Então podemos deixar os bancos em roda livre, é? Não. E volto a fazer a pergunta “afinal, quantos depositantes foram buscar o dinheiro ao banco e lhes foi negado?”. Quando, e se isso acontecer, então o regulador deve agir. E deve agir de forma dura, sem olhar para empregados, gestores, acionistas; acabar o banco nesse momento e distribuir a carteira pelos outros bancos. E para isso preciso de ter muitos ramos, muitos bancos que possam absorver a carteira e os empregados. Claro que existe risco para o contribuinte, há a possibilidade de o banco central ter que imprimir dinheiro para resolver uma crise bancária. Mas, na circunstancias em que hoje vivemos, onde já metemos vários milhares de milhões de euros para aumentar capital de bancos, ainda acha que o risco é maior se não houvesse esta regulação?

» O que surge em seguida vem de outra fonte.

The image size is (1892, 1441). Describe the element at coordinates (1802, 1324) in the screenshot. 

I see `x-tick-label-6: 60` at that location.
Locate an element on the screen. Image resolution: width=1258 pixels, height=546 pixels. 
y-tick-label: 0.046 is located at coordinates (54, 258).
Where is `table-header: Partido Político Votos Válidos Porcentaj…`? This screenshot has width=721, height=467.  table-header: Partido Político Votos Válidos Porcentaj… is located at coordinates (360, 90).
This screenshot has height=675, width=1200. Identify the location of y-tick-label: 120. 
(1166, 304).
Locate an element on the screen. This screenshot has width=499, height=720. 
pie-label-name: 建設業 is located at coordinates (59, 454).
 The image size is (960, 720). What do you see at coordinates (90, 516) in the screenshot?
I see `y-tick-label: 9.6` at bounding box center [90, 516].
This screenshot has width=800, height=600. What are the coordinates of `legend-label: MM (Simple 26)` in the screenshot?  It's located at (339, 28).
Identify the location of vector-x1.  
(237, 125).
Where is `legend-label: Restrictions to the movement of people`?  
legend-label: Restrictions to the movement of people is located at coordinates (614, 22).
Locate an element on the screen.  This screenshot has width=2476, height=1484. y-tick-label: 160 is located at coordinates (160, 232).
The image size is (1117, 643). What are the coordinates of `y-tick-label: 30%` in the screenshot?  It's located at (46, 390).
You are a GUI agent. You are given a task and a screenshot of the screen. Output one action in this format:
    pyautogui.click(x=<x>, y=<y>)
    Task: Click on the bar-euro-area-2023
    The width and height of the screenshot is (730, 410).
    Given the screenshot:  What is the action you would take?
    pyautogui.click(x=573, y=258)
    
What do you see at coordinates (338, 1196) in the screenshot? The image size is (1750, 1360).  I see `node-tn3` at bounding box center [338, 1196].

Gostava de terminar com uma palavra sobre o governador, que tão contestado tem sido. Como será óbvio das minhas palavras anteriores, estarei longe de ser um admirador da gestão do senhor governador ou de qualquer um dos demais 1700 empregados do Banco de Portugal. Mas a verdade é que, quer ele, quer os outros 1700, estão a cumprir aquilo que são as diretivas que Bruxelas, Londres, Frankfurt e Basileia emanaram com a conivência dos ministros das finanças de todos os países europeus e alguns não europeus. E estão a fazê-lo com um zelo e uma competência raras. Se assim não fosse, não estaríamos a falar de problemas porque, repito, nada aconteceu de realmente relevante com os depositantes. Tudo saiu do Banco de Portugal no cumprimento das regras.

Falar em substituição do governador ou do Banco de Portugal inteiro em nada vai resolver o problema de fundo que se prende, basicamente, com a incapacidade dos atores principais, que somos todos nós, de virarem o gráfico.